Frankly you couldn’t say that in the 80s or 90s either. It’s only since 1998 that the peace process moved into a new phase, no longer a distant dream but an emerging reality. Two key moments occurred in that year: the establishment of Northern Ireland’s devolved legislature through the Good Friday Agreement and a bombing that killed 29 people and injured hundreds in the town of Omagh. That indiscriminate act of brutality helped to harden opinions against extremists on both sides of the sectarian divide who claimed to represent the interests of ordinary people; the vast majority of the ordinary people of Northern Ireland made clear in their communities and at polls that they wanted no truck with terror, no such acts in their name.

No organization has yet claimed responsibility for today’s killing, which also took place in Omagh. Its victim has been named as 25-year-old Ronan Kerr, blown up as he started his car to drive to work. A Catholic, he was employed as a policeman, a job once almost entirely performed by Protestants. His killers will have been Catholics too, members of one of the groups that splintered from the Provisional IRA years ago.

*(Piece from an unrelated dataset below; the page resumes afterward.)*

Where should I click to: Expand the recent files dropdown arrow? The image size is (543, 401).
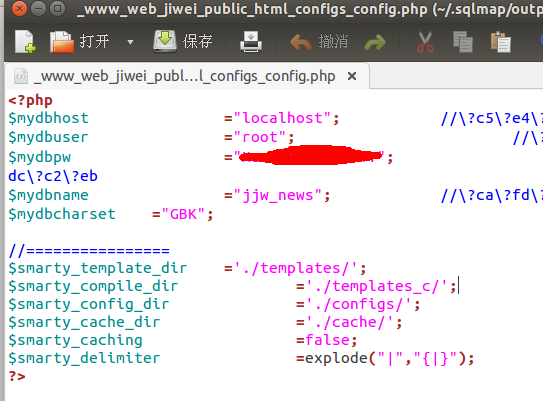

His death is tragic and in some ways all the more so because of its context, victim of a war that is effectively over but for a few hundred extremists who refuse to give up for ideological reasons or often because terror is allied to profitable smuggling and extortion operations. On May 5, Northern Ireland goes to the polls to elect a new Assembly. Not everyone will be happy with the results, but that’s democracy. And that’s what shapes Northern Ireland these days, ballots not bombs.